There was no better place to report the story than from the Prime Minister’s home state, the administration of which for years had been touted as being among the best in India, what Narendra Modi called “the Gujarat model” of governance. I currently live in the state’s largest city, so I zeroed in on the largest government hospital in Ahmedabad.

As a health journalist, I know that navigating government hospitals, especially in cities, is not an easy task. There are often security guards who stop you from speaking to patients and doctors, and I suppose this is understandable because these hospitals are not exactly paragons of administrative or medical efficiency. Those who come here do so mainly because they cannot afford to go elsewhere. It is, of course, true that many government hospitals have very well-qualified doctors, staff and equipment, but on the whole, they do not welcome scrutiny.

I expected a smoother run at the Ahmedabad Civil Hospital since I had met Dr Joshi, and he had given me permission to meet Dr Rajesh Patel, the PMJAY nodal officer, and patients enrolled in the programme.

But the moment I went to the women and child hospital and took a photo of the PMJAY counter, a swarm of security personnel descended on me, asking why I had come there and what I thought I was doing. When I told them that I had permission to speak to patients, they remained suspicious and wanted to double-check with the superintendent.

The guards told me to return to the main hospital, about 800 m away and get permission again. When I met Dr. Joshi again, he was irritated. "How can you go around the hospital speaking to people?” he said. “I have only given you permission to speak to Dr Patel. If he has given you a list of patients who have enrolled under PMJAY, then you can speak to them.”

This made little sense to me. How could I possibly gauge that patients had complaints if I was to meet only those vetted by the hospital authorities? It was hard to imagine that patients would speak freely under the gaze of security cameras and security guards. I had gone to the women and child hospital to escape their scrutiny. The few patients I managed to speak to before I was stopped had not enrolled for the PMJAY, were not interested in it or did not know about it. 

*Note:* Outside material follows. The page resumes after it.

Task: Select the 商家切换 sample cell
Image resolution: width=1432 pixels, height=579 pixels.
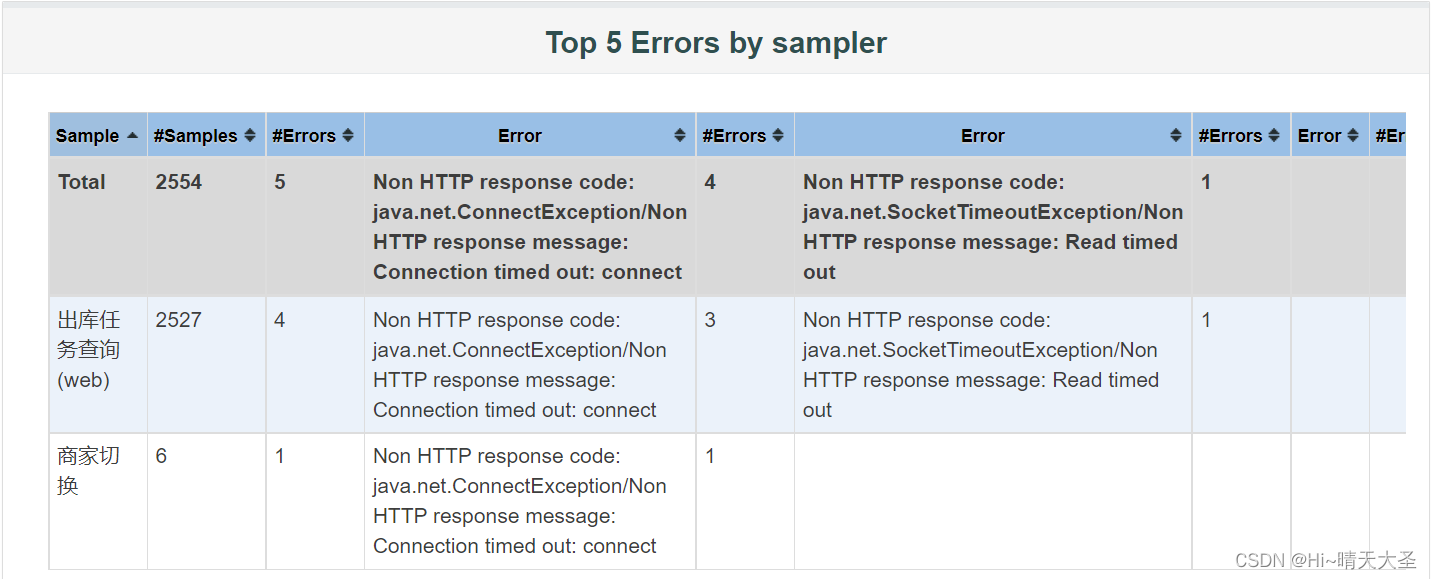Action: (89, 471)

I was sure that I would face the same difficulty in speaking to patients in other public hospitals in the city, so I decided to switch my reporting from top-down to bottom-up: I went to the homes of people who were supposed to be using the prime ministerial programme.

I zeroed in on a low-income neighbourhood called Vastrapur, where my domestic help lived. She said she could introduce me to her neighbours. It was here, during a downpour, that I met Pravinbhai Ghariyal, a 46-year-old housekeeper in his one-bedroom home, littered with buckets to catch water from his leaky roof.

It was people like Ghariyal that the programme was supposed to benefit. His housekeeping job was once enough to provide for his wife, mother and four children. That was until his wife suffered a stroke in 2021. He spent Rs 300,000 for the few days that his wife spent at a private hospital. It was enough to plunge the family into poverty.

Today, even though his son has joined him in the housekeeping business, they can barely cope. He can barely service the monthly interest of Rs 5,000 towards the loan he took from a local moneylender, who has now waived the interest, but Ghariyal has no idea how he will pay the principal amount. Daily living is difficult, and he makes up his deficit through the generosity of others, from neighbours to his manager.

The medical expenses continued since the stroke left his wife debilitated. Ghariyal should be an ideal candidate to get some relief from the PMJAY programme but to be eligible, he has to have a below-poverty-line card, which he doesn’t have because he is technically above the poverty line. That he was not a PMJAY beneficiary indicates the programme's infirmities, which, as I said, many studies have confirmed. 

As a reporter, I was satisfied that I met Ghariyal. I got the story, but I did not feel very happy about what I had got.